## Data supplied:

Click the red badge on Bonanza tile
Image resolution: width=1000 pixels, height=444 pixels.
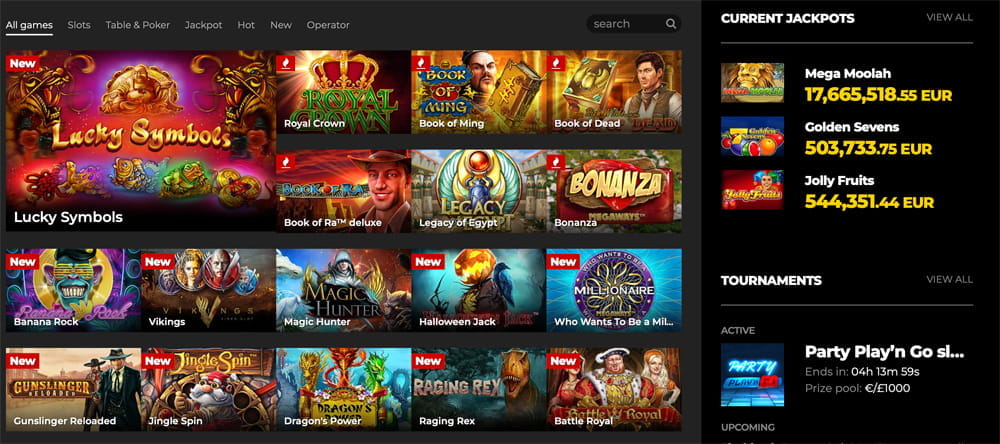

---

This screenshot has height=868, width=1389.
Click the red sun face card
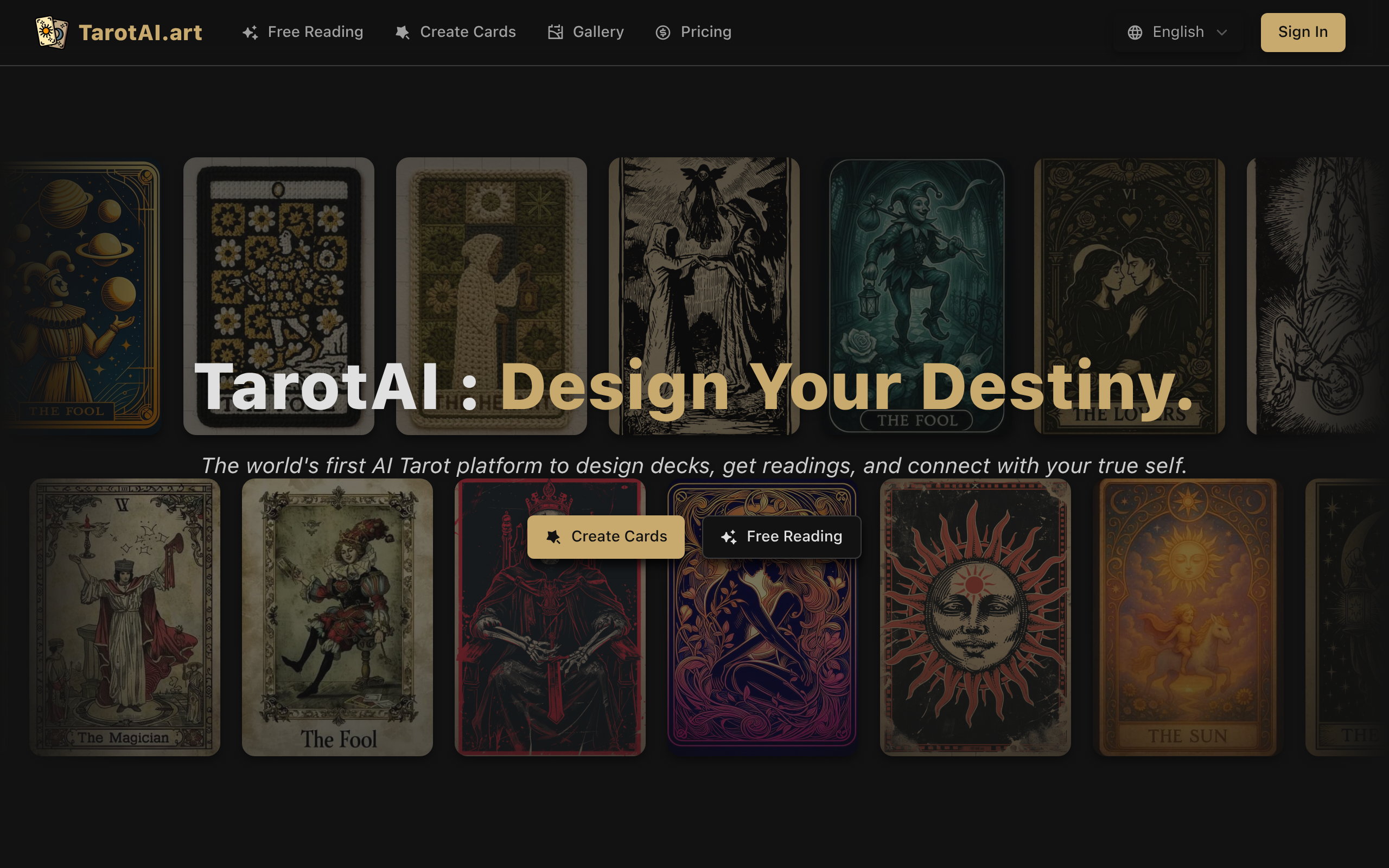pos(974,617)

## Task prompt:
Render the lines of the records from the line with "This screenshot has height=868, width=1389." to the line with "pos(974,617)", both included, as a JSON list of strings with one string per line and blank lines omitted. Leave the pictures out of the list.

## Complete response:
[
  "This screenshot has height=868, width=1389.",
  "Click the red sun face card",
  "pos(974,617)"
]